A Wall Street c'è più tensione del solito, in una notte non meglio precisata del 2008.
La giornata era già cominciata in modo drammatico, con la falcidia dei licenziamenti e l'eliminazione di numerose teste a partire dal mattino.Anche Eric Dale (Stanley Tucci), dopo 19 anni dietro la propria scrivania ha ricevuto il benservito dai capoccia superiori. Rimosso dal settore rischi finanziari e interdetto da qualsiasi rapporto con la banca ("per ragioni di sicurezza", dicono loro), Dale viene liquidato e accompagnato alla porta con tutti i suoi effetti personali.Nel lasciare l'edifico, scortato e stravolto, riesce comunque a consegnare una chiavetta contenente una serie di analisi allarmanti sulle quali stava lavorando. Il destinatario di tali segreti, che presto faranno ribollire le poltrone sotto a numerosi sederi, è il giovane analista Peter Sullivan (Zachary Quinto).Spetterà proprio a Sullivan maneggiare l'enorme patata bollente passata nelle sue mani inesperte, portandone alla luce le conseguenze più catastrofiche.

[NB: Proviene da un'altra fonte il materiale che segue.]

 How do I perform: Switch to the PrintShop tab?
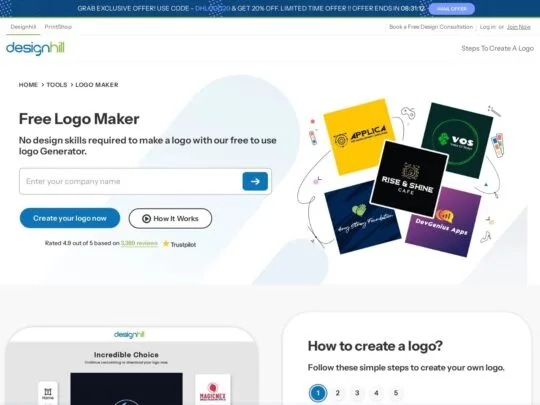pos(58,27)

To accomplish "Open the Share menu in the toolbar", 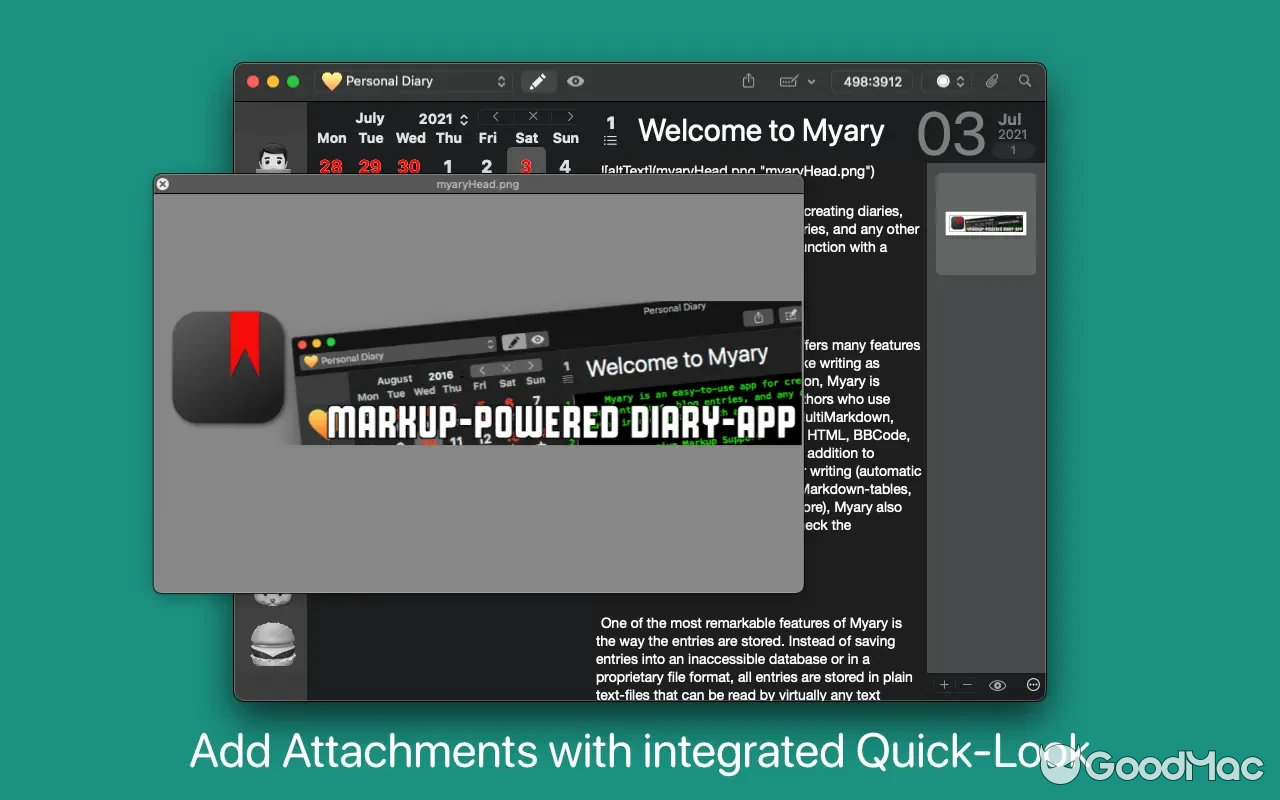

Su Wall Street sta infatti per abbattersi uno tsunami finanziario senza precedenti. Nessuno è al sicuro, né dentro al palazzo né fuori sulla strada.La notizia è pesante e va affrontata con discrezione. Si indice una riunione notturna. Si convocano gli analisti, i legali. Arriva in elicottero il direttore Tuld (Jeremy Irons). Si organizzano tavole rotonde per tutta la notte mentre lo skyline di una New York imperturbabile si riflette sempre più cupo e silente sui cristalli degli uffici.E tutti cercano Eric Dale, l'uomo che ha creato il caso, colui che ha scoperto la falla nel sistema, la cassandra costretta a lasciare a metà la sua profezia. Quello stesso uomo che, poche ore prima, era stato trattato come un paria da allontanare definitivamente. E Dale sembra sparito nel nulla.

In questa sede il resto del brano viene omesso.